Ringfort (Rath), Tullig, Co. Kerry
Co. Kerry |
Ringforts
On the low-lying ground at the south-western edge of Tralee Bay, there is a raised earthen platform that local people have long called a fort.
Whether it ever truly functioned as one is another matter. The site at Tullig is classified as a rath, the Irish term for a ringfort, which typically describes a circular or oval enclosure defined by one or more earthen banks and ditches, used as a farmstead during the early medieval period. What survives here, though, is something murkier: a roughly semi-circular mound rising about a metre above the surrounding land, densely overgrown, with no clear trace of the enclosing bank or wall that would normally define the type. The stony surface of the platform is thought to result from field clearance, with generations of farmers simply piling stones onto a convenient raised area rather than scattering them across workable ground.
The site carries a second layer of local significance that has nothing to do with farming or fortification. It was reputedly used for the burial of unbaptised infants, a practice that places it within a widespread tradition across rural Ireland. Children who died before baptism were considered, under older theological teaching, to be excluded from consecrated ground, and so communities found their own informal places for interment, often at the margins of fields, beneath thresholds, or at ancient earthworks already freighted with a sense of otherness. These sites, sometimes called cillíní or ceallúnaigh, appear throughout the Irish landscape, often attached to pre-Christian monuments whose ambiguous status seemed to make them appropriate for those who fell outside the formal structures of the Church. The association at Tullig follows that pattern precisely, a place already set apart by its slight elevation and uncertain origins, made to carry an additional, quieter kind of grief.

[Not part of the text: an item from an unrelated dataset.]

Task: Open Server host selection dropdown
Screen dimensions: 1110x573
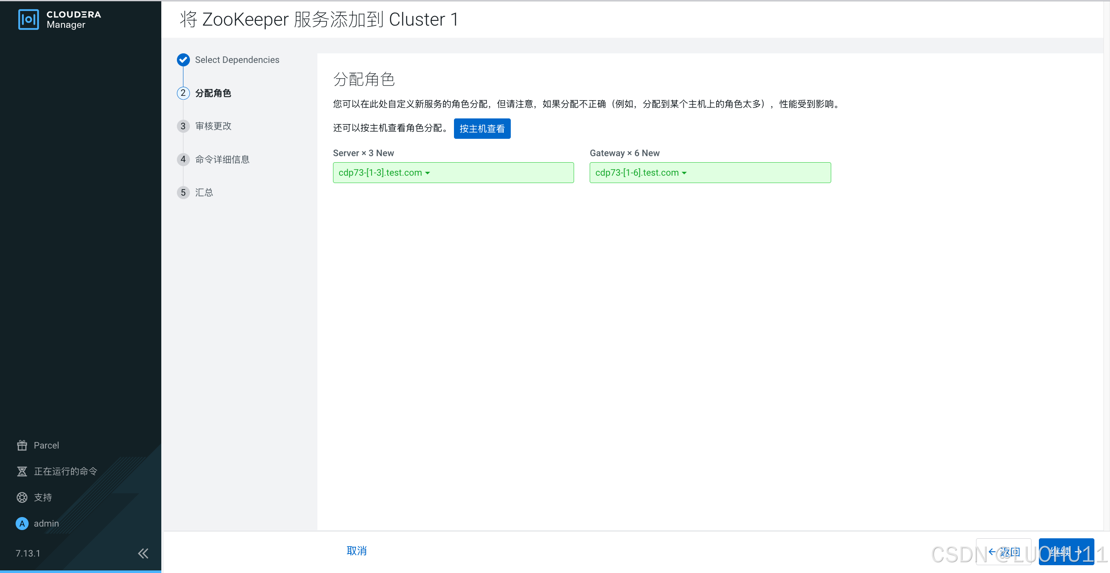Action: point(453,173)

The site was documented as part of the Dingle Peninsula archaeological survey published by J. Cuppage in 1986, which catalogued monuments across the Corca Dhuibhne region. By that point the remains were already heavily overgrown, and there is no suggestion that any excavation has taken place. What a visitor would find today is less a monument than an absence: a slight rise in a flat coastal field, its stony surface hidden under vegetation, its history held almost entirely in local memory rather than in any visible structure.